§ Source information:

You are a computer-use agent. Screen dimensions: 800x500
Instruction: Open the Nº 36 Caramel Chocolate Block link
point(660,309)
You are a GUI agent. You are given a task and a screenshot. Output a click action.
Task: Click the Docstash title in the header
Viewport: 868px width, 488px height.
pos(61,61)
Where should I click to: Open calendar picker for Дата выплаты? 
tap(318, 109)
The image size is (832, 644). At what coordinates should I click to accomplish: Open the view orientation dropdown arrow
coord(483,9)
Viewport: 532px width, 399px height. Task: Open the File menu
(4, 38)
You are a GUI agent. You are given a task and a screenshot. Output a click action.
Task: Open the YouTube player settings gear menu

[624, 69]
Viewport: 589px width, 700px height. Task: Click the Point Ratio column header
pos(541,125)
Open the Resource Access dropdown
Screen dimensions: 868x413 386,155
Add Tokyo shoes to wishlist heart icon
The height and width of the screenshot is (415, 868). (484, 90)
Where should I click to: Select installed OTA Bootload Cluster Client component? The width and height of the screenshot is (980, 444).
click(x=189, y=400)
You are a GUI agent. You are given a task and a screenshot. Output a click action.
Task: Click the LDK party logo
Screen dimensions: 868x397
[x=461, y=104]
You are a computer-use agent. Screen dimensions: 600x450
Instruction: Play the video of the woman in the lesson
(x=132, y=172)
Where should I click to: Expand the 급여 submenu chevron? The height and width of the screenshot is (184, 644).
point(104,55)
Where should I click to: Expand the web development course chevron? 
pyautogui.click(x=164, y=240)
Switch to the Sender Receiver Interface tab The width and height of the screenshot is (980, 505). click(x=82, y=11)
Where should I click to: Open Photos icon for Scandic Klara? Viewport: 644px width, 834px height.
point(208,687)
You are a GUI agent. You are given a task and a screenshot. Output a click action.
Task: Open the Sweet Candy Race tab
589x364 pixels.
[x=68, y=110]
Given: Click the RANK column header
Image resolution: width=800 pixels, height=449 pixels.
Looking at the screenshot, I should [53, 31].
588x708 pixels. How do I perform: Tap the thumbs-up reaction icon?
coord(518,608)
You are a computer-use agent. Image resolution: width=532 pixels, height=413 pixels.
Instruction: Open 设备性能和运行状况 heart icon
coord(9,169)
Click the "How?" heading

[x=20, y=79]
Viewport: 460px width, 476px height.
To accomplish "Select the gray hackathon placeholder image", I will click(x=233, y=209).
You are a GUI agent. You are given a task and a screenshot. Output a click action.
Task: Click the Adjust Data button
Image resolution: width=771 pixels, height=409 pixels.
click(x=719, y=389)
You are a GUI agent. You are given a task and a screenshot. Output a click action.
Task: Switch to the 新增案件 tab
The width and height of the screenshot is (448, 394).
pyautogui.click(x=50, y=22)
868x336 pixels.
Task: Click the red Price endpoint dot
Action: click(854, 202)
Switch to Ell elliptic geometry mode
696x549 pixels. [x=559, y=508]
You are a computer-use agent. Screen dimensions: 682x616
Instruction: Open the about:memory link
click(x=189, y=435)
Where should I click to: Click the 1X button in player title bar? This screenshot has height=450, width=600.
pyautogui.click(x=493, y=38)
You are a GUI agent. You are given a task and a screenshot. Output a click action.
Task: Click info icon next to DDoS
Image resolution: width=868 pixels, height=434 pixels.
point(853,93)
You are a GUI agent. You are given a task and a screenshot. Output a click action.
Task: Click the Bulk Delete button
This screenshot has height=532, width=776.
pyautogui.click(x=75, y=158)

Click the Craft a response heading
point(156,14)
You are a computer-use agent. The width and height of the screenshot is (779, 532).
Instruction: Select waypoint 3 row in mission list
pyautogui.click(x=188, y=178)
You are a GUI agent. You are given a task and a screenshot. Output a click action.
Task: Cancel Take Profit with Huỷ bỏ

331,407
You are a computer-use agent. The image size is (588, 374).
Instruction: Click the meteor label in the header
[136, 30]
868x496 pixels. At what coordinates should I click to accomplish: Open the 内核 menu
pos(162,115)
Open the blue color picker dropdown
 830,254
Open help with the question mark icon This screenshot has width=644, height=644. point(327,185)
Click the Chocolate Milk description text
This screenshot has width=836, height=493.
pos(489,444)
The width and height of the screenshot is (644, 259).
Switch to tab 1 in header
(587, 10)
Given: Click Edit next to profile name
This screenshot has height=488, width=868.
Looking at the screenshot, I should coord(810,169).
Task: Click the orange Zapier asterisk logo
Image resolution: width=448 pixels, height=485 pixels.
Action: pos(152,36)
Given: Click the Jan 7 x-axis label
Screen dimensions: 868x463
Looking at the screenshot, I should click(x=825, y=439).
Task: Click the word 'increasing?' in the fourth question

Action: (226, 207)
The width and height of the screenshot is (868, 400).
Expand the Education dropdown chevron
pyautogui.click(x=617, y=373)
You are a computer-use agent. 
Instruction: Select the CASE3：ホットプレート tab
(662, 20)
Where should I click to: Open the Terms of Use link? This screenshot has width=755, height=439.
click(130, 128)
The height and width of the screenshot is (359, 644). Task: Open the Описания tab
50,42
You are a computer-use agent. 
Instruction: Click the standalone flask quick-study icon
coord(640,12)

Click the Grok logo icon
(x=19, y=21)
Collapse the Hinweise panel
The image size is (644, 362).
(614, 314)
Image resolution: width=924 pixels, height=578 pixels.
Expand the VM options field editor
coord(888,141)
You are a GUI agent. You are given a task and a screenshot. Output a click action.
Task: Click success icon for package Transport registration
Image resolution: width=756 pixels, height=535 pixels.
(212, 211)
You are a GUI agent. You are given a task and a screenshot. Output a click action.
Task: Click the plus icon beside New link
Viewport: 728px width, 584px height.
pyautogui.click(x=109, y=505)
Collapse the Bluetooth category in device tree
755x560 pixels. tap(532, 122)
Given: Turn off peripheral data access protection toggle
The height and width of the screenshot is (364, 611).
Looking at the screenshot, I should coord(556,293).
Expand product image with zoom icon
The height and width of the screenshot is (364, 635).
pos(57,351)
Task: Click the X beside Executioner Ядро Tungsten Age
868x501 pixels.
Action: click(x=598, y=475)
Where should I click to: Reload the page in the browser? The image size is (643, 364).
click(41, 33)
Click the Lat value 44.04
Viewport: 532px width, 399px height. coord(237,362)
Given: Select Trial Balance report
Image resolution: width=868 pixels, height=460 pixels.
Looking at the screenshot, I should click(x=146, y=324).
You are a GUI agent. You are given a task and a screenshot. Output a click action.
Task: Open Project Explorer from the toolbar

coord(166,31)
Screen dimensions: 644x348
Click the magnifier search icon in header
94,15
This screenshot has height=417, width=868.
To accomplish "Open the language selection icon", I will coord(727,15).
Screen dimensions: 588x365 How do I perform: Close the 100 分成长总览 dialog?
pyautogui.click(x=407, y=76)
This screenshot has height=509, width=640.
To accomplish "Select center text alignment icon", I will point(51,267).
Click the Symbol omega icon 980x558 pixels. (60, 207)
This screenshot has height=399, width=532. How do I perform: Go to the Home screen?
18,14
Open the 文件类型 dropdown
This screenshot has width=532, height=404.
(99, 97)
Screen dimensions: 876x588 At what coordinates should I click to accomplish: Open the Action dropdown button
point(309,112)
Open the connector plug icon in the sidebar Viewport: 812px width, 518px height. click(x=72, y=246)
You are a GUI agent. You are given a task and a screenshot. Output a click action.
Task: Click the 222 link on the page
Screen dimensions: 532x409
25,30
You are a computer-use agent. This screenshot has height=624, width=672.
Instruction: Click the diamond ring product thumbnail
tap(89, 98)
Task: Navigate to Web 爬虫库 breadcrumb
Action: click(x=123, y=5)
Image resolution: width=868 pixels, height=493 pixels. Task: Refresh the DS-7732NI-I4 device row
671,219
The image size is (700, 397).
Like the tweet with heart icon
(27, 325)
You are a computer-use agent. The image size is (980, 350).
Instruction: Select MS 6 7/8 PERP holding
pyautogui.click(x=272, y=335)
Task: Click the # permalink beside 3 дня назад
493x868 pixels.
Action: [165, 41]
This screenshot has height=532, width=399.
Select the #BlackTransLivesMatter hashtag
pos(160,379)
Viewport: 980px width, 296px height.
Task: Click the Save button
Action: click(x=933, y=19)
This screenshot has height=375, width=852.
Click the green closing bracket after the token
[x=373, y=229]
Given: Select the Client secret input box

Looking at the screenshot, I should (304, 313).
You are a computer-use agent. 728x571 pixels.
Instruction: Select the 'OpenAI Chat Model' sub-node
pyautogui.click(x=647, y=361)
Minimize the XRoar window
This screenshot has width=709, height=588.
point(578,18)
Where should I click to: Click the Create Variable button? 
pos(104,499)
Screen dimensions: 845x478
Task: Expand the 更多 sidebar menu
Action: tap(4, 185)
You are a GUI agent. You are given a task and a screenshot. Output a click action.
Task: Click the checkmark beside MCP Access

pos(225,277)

§ Your goal: Once the line with "You are a computer-use agent. 728x571 pixels." is located in the data above, repeat it and every later line through the end, exactly.

§ Solution to the exercise:
You are a computer-use agent. 728x571 pixels.
Instruction: Select the 'OpenAI Chat Model' sub-node
pyautogui.click(x=647, y=361)
Minimize the XRoar window
This screenshot has width=709, height=588.
point(578,18)
Where should I click to: Click the Create Variable button? 
pos(104,499)
Screen dimensions: 845x478
Task: Expand the 更多 sidebar menu
Action: tap(4, 185)
You are a GUI agent. You are given a task and a screenshot. Output a click action.
Task: Click the checkmark beside MCP Access

pos(225,277)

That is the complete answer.